D'Alessandro's Child
Page 5
He knew he ought to refuse and get out of there. The more time he spent with her, the more he liked what he saw—and so far that day, he’d seen a lot! Before they sat down to eat, she’d put on a long print shirt over her swimsuit, but she was still showing plenty of leg. On the other hand, there was a lot he still didn’t know about his boy’s life, so why pass up a heaven-sent chance to fill in some of the gaps—particularly those relating to the absent “father”?

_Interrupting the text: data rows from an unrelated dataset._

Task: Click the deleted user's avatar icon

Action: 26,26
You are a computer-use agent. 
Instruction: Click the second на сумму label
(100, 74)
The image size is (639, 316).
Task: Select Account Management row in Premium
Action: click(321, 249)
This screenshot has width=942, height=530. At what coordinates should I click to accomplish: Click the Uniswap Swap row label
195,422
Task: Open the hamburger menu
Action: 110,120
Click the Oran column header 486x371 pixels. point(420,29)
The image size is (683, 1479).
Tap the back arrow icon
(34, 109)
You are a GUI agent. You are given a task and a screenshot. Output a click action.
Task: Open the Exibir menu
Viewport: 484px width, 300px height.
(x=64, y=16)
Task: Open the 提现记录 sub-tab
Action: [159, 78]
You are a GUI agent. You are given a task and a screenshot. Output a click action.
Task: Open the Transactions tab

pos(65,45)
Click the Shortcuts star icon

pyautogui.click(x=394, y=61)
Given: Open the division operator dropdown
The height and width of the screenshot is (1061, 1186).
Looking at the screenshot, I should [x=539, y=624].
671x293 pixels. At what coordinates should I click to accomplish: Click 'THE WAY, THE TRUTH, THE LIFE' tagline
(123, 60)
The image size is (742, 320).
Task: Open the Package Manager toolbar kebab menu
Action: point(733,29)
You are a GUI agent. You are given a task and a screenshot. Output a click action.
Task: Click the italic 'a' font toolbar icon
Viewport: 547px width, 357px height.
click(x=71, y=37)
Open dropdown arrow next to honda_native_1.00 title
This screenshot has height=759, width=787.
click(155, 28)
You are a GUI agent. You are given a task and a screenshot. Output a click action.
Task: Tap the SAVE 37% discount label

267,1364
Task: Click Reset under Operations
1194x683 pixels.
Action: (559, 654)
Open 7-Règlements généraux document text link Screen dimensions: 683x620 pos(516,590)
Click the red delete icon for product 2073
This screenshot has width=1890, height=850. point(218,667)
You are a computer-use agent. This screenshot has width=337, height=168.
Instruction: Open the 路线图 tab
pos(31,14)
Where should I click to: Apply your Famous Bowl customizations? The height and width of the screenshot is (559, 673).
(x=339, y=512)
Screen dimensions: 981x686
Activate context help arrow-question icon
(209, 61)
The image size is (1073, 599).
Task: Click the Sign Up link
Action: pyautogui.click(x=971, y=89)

“We can take our tea by the pool. It’s cooler down by the water,” she said, apparently mistaking his silence for reluctance.
As if he needed bribing!
Not only was the pool Olympic size, with a bridge and a mini-waterfall at one end, and a children’s wading area off to one side, there was at least an acre of lawns surrounded by massed flower beds beyond the brick-paved deck.
“How do you manage the upkeep on all this?” he asked, joining her on a long cushioned swing shaded by a striped canvas awning. “Do you have a gardener, or does your ex-husband help out?”
Dumb question, of course. Any fool could see the grounds were professionally maintained, but he had to start somewhere, and if she thought he was a dim bulb for asking, she was too polite to let it show. “I have gardeners come in twice a week. My ex-husband hasn’t been near the property since our divorce.”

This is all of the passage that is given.